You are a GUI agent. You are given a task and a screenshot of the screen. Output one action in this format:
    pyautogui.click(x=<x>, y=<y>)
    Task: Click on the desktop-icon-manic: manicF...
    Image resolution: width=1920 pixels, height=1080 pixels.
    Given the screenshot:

————————

**JOB ITEM:**
Repeat the records above word for word, changing nothing.

**ANSWER SECTION:**
You are a GUI agent. You are given a task and a screenshot of the screen. Output one action in this format:
    pyautogui.click(x=<x>, y=<y>)
    Task: Click on the desktop-icon-manic: manicF...
    Image resolution: width=1920 pixels, height=1080 pixels.
    Given the screenshot:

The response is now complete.